2011 will see UCLan at the focal point of the international astrophysical community. This is one of only about 10 IAU conferences awarded each year, worldwide and not many places ever get to hold two of these in a lifetime. The IAU has selected and sponsored 400 such conferences in 30 different countries since their symposia started 57 years ago. Only seven UK institutions have ever held two or more of these.

In the last 10 years, only two institutions in the UK have been given the privilege of running two IAU conferences – the University of Oxford and now UCLan.

Professor Gordon Bromage, Director of UCLan’s Jeremiah Horrocks Institute, commented: “This is a real coup for us. We have held one of these IAU conferences before, in connection with the Transit of Venus, in 2004. That was the most phenomenal, moving, and spectacularly successful conference we have ever experienced – we had front page main headlines in the Times for example. Scientifically this conference will be even more prestigious and will definitively bring UCLan into the headlines.”

The subject of the IAU symposium is “The spectral energy distribution of galaxies”. Dr Popescu added: “This conference is born of our vision to link the galaxies’ signature coming from all regions of the electromagnetic spectrum from X-rays to radio waves to dissect the inner workings of galaxies. The IAU has recognised that this challenge can only be addressed at the scale of a full IAU symposium.”

Dr Popescu and Dr Tuffs will be chairing the Scientific Organising Committee and Professor Bromage will be managing the conference overall and chairing the local organising committee, jointly composed of staff from UCLan and MPI-K.

The Scientific Organising Committee of the conference consists of 14 leading scientists from United Kingdom, France, Italy, Greece, United States, Australia, South Africa, Russian Federation, China, Japan and Venezuela.

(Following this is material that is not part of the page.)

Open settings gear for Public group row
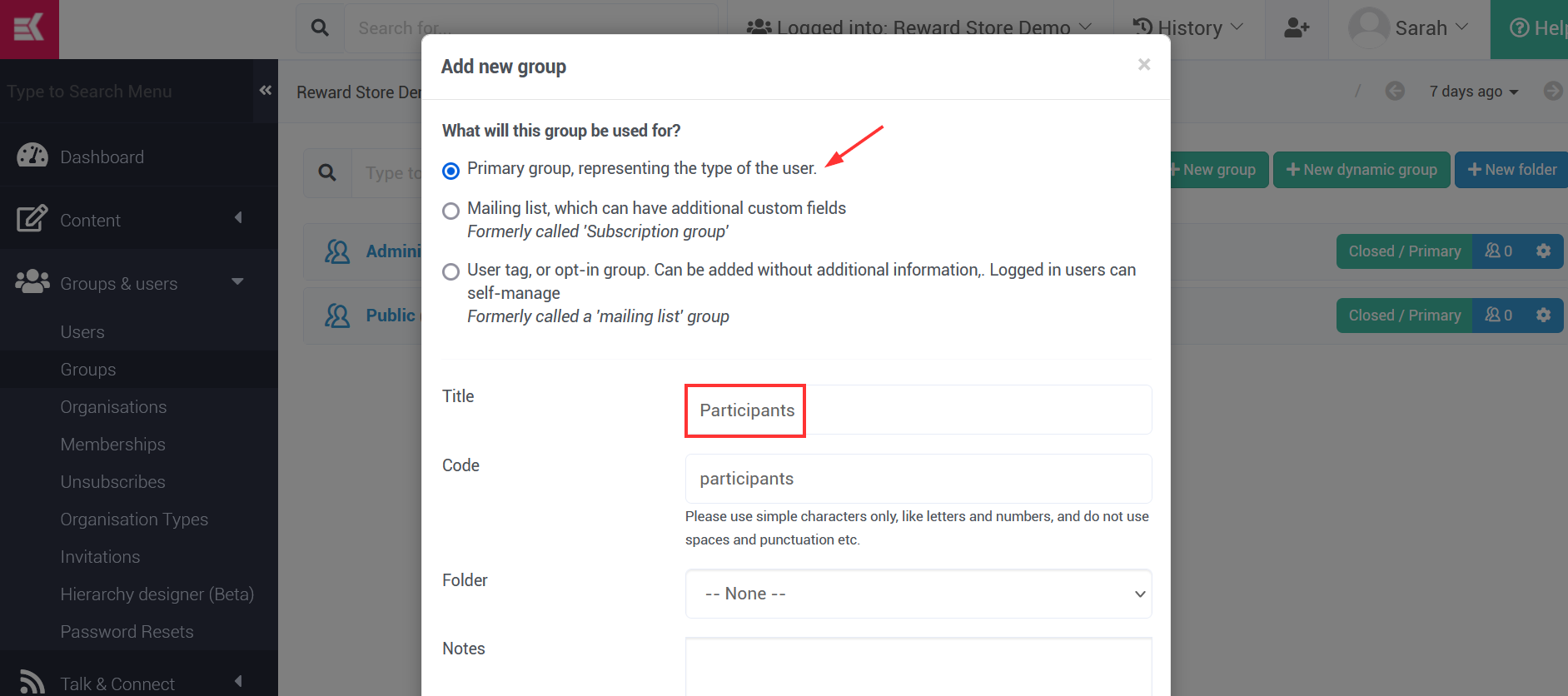Screen dimensions: 1568x696 [1543, 316]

The conference is coordinated by the Division VIII of the IAU, ‘Galaxies & the Universe’. At the same time as many as five other divisions and commissions of the IAU are supporting the conference (Division VI Interstellar Matter, Division VII Galactic System, Division X Radio Astronomy and Division XI Space & High Energy Astrophysics, Commission 21 Galactic and Extragalactic Backgrounds) cementing the interdisciplinary nature and large breath of the proposed conference.